[Data section]

########################################

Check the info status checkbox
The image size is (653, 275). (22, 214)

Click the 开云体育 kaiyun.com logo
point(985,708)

########################################

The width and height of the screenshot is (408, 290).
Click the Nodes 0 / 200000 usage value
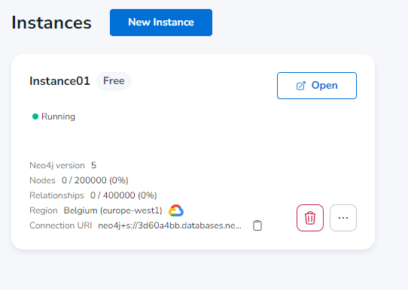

########################################

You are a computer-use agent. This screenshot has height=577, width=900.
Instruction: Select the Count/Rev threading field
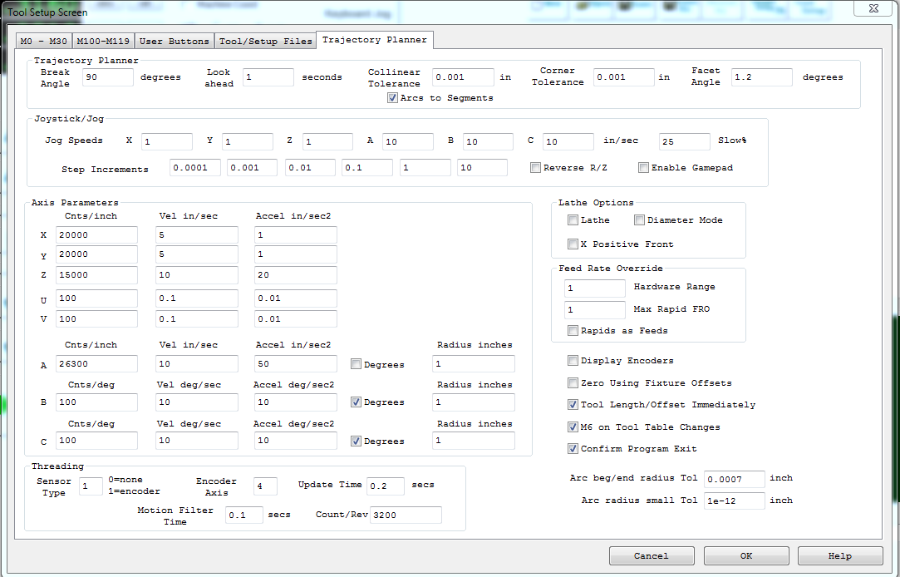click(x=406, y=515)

########################################

[Problem statement] In the entries above, find the line holding "The width and" and the line holding "Click the Nodes 0 / 200000 usage value"; print both of them and every line between, exactly, and nothing else.

[Expected answer]
The width and height of the screenshot is (408, 290).
Click the Nodes 0 / 200000 usage value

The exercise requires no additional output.